Hacker News new | ask | show | jobs
by jterrys 919 days ago
I think using data that you don't have the copyrights to train AI is theft.

That being said, Getty is hardly the paragon of goodwill considering they regularly steal from public domain databases, issue DMCA takedown requests of the stolen content from said databases, and then turn around to sell it to unwitting people for a subscription. They own none of the copyrights for what they are doing but have been allowed to get away with it.

2 comments

> I think using data that you don't have the copyrights to train AI is theft.

There are public domain works you can use and copyright doesn't protect ideas. It protects expression of ideas, so getting "just the ideas" without the expression is ok.

Right. Public domain is stuff that doesn't have exclusive IP rights. You can do with that what you want.

The problem is that "expression of ideas" in the realm of AI is akin to plagiarism by human standards, because its a literal copying of the source material blended together. I couldn't recite you the entire plot of the Odyssey off the top of my head literally, but AI can, because it has the source material. We just tell it to do funny ha-ha things so its okay.

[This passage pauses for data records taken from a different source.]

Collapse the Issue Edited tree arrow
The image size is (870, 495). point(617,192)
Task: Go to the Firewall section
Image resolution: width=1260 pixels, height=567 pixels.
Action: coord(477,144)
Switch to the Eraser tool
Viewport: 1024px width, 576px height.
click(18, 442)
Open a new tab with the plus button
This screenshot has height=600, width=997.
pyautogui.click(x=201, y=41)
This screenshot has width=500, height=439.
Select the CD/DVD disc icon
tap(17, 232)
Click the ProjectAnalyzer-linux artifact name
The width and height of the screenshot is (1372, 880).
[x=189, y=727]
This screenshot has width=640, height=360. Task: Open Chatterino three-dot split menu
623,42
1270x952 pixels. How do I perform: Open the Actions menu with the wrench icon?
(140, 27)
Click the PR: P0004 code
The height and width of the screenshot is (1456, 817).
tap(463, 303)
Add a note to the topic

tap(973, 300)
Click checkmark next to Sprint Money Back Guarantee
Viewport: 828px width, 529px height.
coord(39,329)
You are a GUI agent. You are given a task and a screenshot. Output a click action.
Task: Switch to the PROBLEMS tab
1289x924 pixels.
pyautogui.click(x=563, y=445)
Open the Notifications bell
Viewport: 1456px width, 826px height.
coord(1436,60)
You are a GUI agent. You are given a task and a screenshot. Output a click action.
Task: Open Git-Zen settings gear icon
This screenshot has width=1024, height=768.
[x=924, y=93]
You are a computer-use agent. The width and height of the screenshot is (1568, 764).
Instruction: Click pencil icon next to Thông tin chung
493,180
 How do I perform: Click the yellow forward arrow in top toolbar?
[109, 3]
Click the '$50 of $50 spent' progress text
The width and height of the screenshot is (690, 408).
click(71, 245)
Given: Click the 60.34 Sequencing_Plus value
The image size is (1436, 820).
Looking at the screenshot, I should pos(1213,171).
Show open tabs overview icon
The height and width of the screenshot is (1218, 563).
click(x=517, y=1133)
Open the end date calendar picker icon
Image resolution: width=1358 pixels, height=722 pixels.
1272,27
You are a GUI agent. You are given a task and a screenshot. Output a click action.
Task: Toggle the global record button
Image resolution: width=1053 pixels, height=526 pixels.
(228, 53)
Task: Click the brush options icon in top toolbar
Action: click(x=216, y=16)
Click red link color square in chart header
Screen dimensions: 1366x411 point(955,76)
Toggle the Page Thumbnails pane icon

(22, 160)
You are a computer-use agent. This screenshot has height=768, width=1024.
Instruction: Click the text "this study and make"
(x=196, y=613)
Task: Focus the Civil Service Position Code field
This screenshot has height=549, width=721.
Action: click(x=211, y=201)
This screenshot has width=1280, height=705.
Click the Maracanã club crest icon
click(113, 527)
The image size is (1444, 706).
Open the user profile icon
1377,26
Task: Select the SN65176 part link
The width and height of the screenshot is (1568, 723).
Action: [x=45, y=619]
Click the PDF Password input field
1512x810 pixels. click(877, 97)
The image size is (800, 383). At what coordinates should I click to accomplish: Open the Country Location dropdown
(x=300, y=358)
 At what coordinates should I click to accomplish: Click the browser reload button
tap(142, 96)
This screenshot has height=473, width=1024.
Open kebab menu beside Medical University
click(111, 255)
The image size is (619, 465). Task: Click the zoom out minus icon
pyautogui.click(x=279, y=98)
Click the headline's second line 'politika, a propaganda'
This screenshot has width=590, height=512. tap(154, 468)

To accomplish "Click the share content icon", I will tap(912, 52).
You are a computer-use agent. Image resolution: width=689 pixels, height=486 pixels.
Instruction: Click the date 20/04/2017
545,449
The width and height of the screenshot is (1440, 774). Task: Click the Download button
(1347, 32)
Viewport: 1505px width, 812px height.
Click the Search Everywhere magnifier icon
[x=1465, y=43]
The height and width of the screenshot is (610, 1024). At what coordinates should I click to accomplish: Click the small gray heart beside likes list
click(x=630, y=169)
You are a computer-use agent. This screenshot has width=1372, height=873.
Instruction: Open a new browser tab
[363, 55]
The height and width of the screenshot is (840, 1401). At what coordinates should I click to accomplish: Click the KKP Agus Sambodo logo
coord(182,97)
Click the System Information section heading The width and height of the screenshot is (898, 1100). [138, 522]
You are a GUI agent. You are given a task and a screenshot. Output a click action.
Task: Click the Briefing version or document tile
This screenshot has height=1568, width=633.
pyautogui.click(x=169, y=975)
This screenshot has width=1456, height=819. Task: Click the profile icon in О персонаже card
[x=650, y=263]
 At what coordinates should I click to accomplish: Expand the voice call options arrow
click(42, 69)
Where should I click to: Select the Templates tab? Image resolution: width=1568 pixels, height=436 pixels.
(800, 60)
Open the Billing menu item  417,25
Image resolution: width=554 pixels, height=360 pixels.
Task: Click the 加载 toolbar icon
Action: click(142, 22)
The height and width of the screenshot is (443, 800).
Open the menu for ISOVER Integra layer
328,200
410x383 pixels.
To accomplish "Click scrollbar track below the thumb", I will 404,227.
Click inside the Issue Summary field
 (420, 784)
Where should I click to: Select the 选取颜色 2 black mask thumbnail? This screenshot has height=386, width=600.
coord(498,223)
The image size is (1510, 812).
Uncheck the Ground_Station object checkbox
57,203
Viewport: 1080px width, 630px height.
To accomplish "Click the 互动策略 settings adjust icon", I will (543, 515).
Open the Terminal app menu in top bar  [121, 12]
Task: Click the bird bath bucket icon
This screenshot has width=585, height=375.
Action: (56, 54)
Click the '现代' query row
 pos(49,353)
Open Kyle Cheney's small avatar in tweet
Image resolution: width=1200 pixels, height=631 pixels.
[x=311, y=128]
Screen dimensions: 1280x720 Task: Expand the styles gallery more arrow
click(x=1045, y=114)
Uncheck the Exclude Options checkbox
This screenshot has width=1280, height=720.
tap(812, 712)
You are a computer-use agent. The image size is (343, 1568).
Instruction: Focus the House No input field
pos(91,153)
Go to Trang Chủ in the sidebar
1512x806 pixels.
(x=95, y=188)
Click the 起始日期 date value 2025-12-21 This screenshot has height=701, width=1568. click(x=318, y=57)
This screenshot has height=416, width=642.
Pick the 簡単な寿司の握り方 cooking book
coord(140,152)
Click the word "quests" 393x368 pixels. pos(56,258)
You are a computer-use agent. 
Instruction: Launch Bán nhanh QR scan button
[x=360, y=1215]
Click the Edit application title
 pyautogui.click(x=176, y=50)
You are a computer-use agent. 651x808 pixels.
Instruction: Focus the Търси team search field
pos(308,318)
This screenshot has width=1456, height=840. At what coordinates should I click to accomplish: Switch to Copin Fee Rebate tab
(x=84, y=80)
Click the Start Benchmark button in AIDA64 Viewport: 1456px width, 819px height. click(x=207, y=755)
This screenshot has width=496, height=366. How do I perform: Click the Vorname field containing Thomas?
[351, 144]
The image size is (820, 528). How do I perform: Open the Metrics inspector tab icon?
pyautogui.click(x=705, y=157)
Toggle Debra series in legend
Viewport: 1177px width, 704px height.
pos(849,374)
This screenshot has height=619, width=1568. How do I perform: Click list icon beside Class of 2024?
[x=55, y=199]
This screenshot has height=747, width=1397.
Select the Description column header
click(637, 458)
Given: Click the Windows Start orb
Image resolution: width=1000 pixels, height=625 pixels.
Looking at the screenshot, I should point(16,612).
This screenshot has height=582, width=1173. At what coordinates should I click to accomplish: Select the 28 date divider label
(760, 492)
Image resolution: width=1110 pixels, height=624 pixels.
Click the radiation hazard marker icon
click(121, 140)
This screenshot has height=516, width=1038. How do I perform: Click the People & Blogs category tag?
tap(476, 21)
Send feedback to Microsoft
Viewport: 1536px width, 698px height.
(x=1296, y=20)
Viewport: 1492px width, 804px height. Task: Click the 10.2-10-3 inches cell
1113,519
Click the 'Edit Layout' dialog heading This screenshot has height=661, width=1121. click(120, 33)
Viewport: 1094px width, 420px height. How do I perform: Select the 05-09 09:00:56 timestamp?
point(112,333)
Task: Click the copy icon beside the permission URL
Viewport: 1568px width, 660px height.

Have you only read books you own the copyright to?

What’s the legal distinction between you learning and AI learning?

If I regurgiate something I read in copyrighted book without proper license that also would be theft, no distinction there.

I'm not distributing my brain, at least same (but probably more restrictive) should apply to models - training is okay, but using and distributing should be limited by copyright

Explaining anything publicly based on my understanding I got reading books would be illegal following this logic. I'm not sure this is how it works.
They want to muddle the distinction between ideas and expression. You can't copyright ideas. Everyone is entitled to copy ideas.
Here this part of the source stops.